§ **SUPPLIED INFORMATION**:

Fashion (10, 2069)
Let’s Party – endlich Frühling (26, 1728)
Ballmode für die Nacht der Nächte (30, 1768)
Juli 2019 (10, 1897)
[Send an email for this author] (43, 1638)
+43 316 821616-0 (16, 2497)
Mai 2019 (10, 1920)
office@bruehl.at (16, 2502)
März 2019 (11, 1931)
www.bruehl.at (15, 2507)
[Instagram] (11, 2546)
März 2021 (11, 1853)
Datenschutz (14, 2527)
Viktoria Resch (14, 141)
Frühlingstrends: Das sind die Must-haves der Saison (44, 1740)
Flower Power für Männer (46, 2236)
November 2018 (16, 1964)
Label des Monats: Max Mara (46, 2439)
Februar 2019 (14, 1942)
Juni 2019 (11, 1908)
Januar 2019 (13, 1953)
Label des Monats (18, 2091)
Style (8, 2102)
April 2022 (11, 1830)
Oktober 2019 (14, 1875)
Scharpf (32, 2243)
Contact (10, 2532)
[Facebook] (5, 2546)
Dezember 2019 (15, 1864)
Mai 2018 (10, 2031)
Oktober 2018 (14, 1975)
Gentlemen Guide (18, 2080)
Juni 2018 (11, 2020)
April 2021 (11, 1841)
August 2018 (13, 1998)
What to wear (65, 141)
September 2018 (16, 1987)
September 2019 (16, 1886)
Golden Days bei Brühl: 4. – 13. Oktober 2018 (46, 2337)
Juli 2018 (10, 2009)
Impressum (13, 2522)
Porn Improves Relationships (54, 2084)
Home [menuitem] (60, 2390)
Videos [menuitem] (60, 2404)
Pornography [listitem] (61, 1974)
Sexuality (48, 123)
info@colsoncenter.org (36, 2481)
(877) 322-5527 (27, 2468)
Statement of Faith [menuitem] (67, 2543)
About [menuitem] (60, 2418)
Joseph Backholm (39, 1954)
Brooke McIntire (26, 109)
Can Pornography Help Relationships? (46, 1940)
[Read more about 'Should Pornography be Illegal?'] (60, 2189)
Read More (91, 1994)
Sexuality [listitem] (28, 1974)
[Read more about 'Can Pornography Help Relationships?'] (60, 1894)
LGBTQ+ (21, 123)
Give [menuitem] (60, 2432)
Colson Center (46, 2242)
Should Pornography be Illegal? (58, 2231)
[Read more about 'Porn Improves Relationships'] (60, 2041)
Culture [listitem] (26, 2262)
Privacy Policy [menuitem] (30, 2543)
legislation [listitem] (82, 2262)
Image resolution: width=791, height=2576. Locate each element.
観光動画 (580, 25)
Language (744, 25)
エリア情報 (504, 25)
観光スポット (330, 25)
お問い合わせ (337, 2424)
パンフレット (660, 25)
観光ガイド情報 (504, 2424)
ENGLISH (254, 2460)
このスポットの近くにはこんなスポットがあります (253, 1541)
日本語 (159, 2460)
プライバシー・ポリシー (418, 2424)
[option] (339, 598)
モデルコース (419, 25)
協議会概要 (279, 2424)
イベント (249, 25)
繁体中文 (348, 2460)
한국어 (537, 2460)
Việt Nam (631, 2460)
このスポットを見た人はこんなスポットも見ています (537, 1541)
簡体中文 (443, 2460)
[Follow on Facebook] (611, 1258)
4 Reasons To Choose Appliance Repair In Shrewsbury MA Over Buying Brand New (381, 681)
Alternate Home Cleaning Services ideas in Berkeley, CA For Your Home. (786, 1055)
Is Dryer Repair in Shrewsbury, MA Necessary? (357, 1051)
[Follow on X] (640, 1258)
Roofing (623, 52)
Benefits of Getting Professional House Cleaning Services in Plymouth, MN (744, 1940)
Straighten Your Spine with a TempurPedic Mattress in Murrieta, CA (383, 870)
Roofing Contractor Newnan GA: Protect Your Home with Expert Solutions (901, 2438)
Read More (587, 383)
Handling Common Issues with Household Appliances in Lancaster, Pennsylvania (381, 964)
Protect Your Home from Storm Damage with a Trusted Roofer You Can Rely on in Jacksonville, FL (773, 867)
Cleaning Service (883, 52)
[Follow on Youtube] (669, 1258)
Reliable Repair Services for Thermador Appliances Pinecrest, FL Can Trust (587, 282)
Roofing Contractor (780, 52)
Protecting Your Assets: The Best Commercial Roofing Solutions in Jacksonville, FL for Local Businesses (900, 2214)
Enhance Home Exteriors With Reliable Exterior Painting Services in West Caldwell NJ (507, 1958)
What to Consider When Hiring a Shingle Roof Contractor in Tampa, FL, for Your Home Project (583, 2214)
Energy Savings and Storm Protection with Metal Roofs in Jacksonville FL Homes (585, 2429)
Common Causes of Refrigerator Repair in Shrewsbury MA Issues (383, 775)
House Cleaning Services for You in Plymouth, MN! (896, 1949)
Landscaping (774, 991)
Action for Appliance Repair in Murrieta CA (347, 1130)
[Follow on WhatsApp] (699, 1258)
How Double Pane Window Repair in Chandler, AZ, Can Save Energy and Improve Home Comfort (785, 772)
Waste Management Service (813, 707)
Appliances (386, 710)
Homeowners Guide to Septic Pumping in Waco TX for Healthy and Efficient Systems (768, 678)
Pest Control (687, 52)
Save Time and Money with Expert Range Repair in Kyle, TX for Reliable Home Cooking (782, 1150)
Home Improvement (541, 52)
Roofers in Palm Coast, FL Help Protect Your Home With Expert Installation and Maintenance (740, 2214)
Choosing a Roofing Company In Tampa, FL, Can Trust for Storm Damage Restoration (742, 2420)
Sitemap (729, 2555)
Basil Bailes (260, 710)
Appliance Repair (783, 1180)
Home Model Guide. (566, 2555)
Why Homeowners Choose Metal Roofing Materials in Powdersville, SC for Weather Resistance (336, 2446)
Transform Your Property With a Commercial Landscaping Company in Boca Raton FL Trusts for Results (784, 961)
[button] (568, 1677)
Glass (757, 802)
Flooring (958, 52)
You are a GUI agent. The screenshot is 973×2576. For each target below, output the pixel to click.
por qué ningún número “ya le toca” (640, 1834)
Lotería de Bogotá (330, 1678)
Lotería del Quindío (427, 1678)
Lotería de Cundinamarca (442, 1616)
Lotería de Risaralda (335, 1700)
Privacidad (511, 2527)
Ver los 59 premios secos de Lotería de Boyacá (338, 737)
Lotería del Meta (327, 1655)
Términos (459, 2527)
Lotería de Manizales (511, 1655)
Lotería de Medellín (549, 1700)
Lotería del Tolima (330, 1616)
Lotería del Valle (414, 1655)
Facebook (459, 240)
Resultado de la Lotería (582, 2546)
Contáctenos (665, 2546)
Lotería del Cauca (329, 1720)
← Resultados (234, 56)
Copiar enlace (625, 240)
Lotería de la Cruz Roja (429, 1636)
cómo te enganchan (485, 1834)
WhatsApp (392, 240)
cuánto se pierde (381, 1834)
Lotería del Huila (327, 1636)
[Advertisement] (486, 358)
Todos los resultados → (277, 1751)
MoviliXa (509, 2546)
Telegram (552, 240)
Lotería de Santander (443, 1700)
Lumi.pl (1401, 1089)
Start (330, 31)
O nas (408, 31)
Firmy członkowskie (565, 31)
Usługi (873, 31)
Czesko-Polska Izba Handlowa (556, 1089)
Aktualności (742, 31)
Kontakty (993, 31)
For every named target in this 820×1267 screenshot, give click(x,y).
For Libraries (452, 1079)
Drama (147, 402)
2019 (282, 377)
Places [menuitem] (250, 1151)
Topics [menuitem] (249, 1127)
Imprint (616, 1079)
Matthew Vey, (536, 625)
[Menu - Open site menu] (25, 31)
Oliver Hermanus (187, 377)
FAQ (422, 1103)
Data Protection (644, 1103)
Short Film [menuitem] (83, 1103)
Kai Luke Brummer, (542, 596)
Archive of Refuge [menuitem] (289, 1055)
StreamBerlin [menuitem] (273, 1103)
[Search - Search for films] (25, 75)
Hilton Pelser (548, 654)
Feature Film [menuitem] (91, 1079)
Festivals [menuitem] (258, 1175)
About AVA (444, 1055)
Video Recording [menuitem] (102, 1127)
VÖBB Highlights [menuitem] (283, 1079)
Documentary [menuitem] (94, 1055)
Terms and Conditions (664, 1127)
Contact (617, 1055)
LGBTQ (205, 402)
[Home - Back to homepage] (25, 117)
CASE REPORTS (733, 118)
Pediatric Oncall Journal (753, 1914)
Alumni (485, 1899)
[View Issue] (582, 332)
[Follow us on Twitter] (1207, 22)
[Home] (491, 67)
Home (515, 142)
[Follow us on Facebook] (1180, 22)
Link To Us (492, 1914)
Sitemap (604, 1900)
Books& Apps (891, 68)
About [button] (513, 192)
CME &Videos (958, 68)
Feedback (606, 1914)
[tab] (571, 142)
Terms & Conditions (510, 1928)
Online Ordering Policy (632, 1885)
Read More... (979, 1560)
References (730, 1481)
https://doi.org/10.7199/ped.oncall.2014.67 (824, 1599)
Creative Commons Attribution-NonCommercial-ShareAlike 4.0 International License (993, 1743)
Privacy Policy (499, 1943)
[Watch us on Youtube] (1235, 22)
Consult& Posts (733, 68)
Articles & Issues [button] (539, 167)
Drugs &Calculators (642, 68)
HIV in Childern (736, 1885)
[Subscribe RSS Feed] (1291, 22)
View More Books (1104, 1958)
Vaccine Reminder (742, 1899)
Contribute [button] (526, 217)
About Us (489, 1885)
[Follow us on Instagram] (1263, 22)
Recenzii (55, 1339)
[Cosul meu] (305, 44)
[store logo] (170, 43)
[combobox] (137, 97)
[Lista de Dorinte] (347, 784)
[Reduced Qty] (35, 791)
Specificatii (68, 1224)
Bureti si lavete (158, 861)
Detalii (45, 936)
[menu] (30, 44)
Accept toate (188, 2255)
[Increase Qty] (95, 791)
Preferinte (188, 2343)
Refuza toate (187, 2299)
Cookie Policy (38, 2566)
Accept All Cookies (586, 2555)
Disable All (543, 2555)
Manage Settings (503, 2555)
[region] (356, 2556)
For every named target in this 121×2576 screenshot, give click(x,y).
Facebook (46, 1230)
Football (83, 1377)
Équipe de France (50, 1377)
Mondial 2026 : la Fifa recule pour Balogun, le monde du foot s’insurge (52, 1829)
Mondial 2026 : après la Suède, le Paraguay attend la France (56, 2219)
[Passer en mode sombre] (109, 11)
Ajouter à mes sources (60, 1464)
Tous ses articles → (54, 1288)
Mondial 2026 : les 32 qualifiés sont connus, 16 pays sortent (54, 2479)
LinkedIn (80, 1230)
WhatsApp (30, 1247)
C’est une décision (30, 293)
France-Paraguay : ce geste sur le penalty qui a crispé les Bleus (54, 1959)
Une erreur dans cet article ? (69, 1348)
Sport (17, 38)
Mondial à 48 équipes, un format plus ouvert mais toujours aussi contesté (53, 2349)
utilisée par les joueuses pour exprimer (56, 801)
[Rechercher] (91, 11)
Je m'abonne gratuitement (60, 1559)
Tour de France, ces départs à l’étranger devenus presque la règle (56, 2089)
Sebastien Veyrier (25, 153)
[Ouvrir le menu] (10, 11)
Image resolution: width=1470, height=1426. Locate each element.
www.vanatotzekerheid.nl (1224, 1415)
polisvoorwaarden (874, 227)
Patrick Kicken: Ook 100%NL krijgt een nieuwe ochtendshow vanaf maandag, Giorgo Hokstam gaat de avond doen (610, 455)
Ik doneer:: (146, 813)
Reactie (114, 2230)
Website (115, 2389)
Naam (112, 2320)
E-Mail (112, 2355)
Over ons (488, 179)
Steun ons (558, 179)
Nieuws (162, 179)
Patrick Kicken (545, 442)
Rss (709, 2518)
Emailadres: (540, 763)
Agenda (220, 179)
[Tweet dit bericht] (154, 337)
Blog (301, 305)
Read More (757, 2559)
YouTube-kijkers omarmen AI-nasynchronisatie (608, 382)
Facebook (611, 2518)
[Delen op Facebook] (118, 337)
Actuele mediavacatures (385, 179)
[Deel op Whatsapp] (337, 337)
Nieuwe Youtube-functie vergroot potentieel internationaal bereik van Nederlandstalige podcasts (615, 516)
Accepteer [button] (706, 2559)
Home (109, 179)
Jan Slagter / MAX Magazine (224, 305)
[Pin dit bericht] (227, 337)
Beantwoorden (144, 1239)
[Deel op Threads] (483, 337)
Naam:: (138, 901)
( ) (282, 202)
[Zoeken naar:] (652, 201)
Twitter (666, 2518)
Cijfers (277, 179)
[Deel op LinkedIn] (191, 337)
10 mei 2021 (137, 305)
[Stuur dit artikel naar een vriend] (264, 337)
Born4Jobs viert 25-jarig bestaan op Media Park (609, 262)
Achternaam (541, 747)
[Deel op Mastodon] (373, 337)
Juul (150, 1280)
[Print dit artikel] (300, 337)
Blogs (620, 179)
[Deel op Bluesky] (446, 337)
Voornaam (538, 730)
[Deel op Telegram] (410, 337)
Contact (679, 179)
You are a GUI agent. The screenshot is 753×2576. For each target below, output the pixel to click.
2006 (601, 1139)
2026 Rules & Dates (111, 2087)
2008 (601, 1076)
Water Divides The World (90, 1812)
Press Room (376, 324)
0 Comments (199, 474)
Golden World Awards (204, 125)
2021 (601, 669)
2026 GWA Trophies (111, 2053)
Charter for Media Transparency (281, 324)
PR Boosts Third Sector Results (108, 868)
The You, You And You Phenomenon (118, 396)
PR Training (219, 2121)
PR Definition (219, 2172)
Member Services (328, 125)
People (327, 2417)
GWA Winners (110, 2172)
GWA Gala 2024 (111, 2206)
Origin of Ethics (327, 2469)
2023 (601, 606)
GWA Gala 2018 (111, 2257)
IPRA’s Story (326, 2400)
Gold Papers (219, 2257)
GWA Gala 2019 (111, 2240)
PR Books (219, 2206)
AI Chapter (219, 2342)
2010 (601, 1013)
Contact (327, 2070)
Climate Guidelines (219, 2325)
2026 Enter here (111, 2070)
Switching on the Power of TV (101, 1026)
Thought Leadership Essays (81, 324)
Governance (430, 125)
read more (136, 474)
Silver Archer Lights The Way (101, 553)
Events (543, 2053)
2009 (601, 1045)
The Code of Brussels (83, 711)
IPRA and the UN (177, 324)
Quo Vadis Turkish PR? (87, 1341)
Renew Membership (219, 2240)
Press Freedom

§ **PROBLEM DESCRIPTION**: Restate word for word the entries above, starting at the line with "Waste Management Service (813, 707)" and ending at the line with "Home Improvement (541, 52)", inclusive, and no others.

§ **ANSWER**:
Waste Management Service (813, 707)
Appliances (386, 710)
Homeowners Guide to Septic Pumping in Waco TX for Healthy and Efficient Systems (768, 678)
Pest Control (687, 52)
Save Time and Money with Expert Range Repair in Kyle, TX for Reliable Home Cooking (782, 1150)
Home Improvement (541, 52)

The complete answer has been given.